At the February 2, 2004, FDA advisory committee meeting concerning the risk of suicidality in children and adolescents taking antidepressants, the FDA’s Dr. Thomas Laughren similarly explained: “Just one follow up on a suggestion that has come up from several committee members now about looking at items from the rating scales. That was actually done here, and it turned out not to be very helpful. Now, this was a similar analysis that had been done with the adult data years ago. … ” He explained that this method “did not detect a signal in these trials … ” and admitted that the method was “was not particularly productive.”

May, 2006

GSK Important Prescribing Information [ pdf 23]

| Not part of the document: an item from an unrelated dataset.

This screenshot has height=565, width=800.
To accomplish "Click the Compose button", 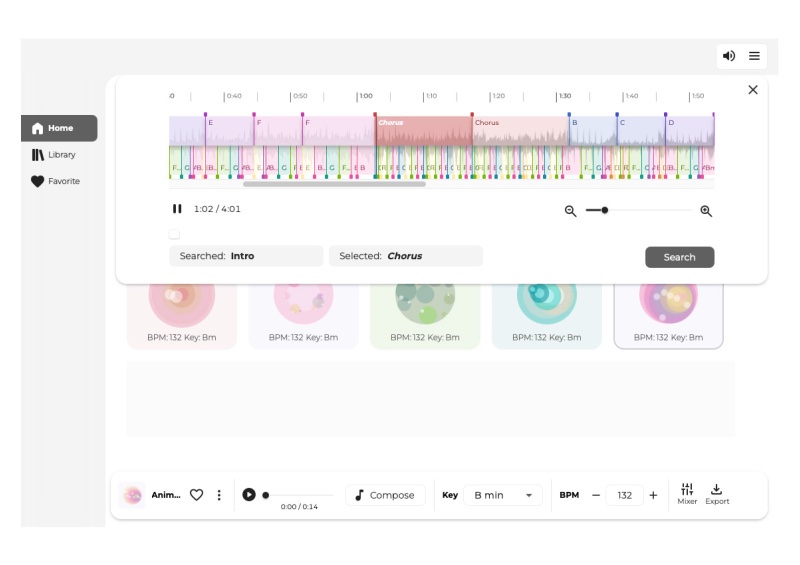I will pyautogui.click(x=385, y=495).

For its meta-analysis of suicidality data from the adult clinical trials, the FDA asked companies to submit data only from short term depression studies up to 17 weeks, which had at least 30 patients in the study. GSK decided to do its own blinded analysis of its adult clinical trial data. The results of the new analysis showed: “In adults with MDD (all ages), there is a statistically significant increase in the frequency of suicidal behavior in patients treated with paroxetine compared with placebo.”

July 15, 2002

American Psychological Association:

Antidepressants and Placebos: Secrets, Revelations and Unanswered Questions [ pdf 24]

Irving Kirsch, Alan Scoboria and Thomas J. Moore

July 15, 2005

British Medical Journal:

Efficacy of Antidepressants in Adults [ pdf 25]

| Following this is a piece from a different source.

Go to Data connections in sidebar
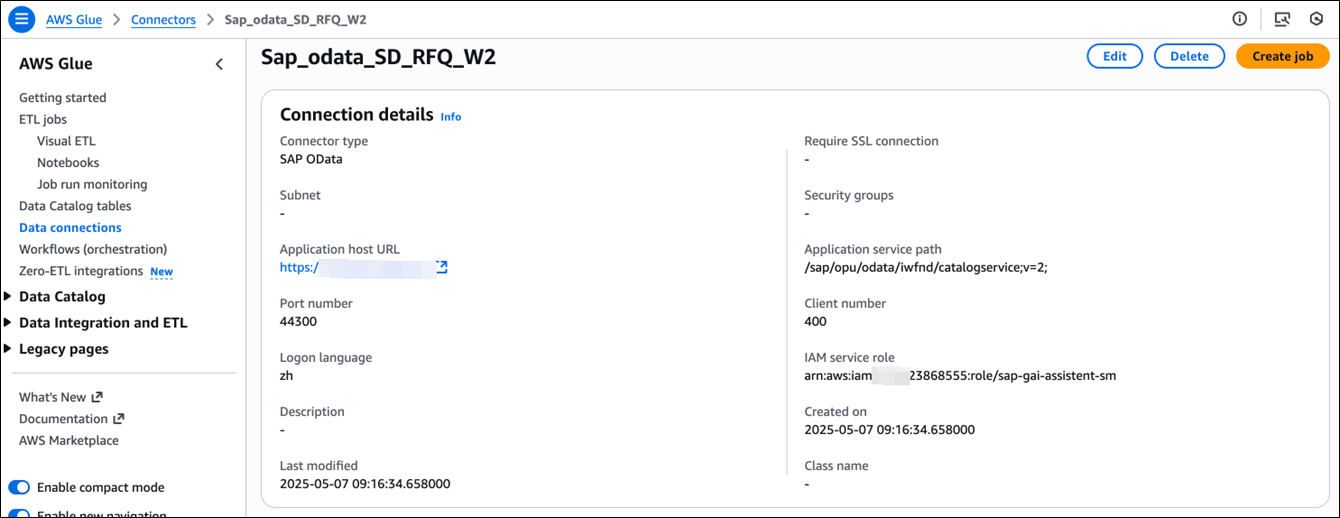Screen dimensions: 1340x518 coord(70,228)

Joanna Moncrieff and Irving Kirsch

In an analysis of efficacy data submitted to the FDA between 1987 and 1999 for six of the most popular selective serotonin reuptake inhibitor (SSRI) antidepressants, 75 to 80% of the response to medication was duplicated in placebo groups. (Kirsch and Moore, “The Emperor’s New Drugs: An Analysis of Antidepressant Medication Data Submitted to the U.S. Food and Drug Administration,” Prevention & Treatment, Volume 5, Article 23, July 15, 2002.) These data were the basis on which the medications were approved by the FDA. The researchers explained that the “small difference between the drug response and the placebo response has been a ‘dirty little secret’ known to researchers who conduct clinical trials, FDA reviewers, and a small group of critics who analyzed the published data …”

December 24, 1991

FDA Memorandum [ pdf 26]

FDA approval of these drugs implies that the data were strong enough and reliable enough to warrant approval, however, as one FDA memorandum written by Dr. Paul Leber illustrates, the FDA’s standards for approving antidepressants as effective are not robust: “Approval [of the antidepressant] may … come under attack by constituencies that do not believe the agency is as demanding as it ought to be in regard to its standards for establishing the efficacy of antidepressant drug products.”